Problem to solve>
All lines from the one that contains "www.pgneusaess.de (186, 2152)" through the final line of the entries must be repeated exactly. No other lines belong in the output.

Excerpted data>
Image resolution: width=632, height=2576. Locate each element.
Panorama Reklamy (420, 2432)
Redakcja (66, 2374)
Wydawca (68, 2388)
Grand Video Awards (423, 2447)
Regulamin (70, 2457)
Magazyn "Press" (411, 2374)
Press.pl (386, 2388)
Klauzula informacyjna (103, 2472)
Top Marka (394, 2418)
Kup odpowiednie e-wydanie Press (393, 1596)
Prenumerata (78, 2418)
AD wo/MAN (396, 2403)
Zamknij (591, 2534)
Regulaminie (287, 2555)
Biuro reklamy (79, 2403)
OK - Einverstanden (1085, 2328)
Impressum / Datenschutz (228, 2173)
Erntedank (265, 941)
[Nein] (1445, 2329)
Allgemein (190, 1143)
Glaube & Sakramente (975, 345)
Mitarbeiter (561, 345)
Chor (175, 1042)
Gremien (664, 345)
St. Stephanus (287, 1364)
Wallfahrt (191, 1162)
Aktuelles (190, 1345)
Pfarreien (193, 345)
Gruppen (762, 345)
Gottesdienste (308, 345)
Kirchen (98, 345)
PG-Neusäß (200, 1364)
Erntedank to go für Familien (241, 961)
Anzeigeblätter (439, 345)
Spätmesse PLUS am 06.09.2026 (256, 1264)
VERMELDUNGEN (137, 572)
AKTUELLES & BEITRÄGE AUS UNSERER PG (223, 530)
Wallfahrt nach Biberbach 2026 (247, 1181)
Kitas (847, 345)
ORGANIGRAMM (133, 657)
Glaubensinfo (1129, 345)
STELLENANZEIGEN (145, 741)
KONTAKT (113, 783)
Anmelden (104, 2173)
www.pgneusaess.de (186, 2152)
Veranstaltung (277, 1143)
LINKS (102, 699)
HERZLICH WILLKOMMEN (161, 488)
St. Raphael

Solution for this task>
www.pgneusaess.de (186, 2152)
Veranstaltung (277, 1143)
LINKS (102, 699)
HERZLICH WILLKOMMEN (161, 488)
St. Raphael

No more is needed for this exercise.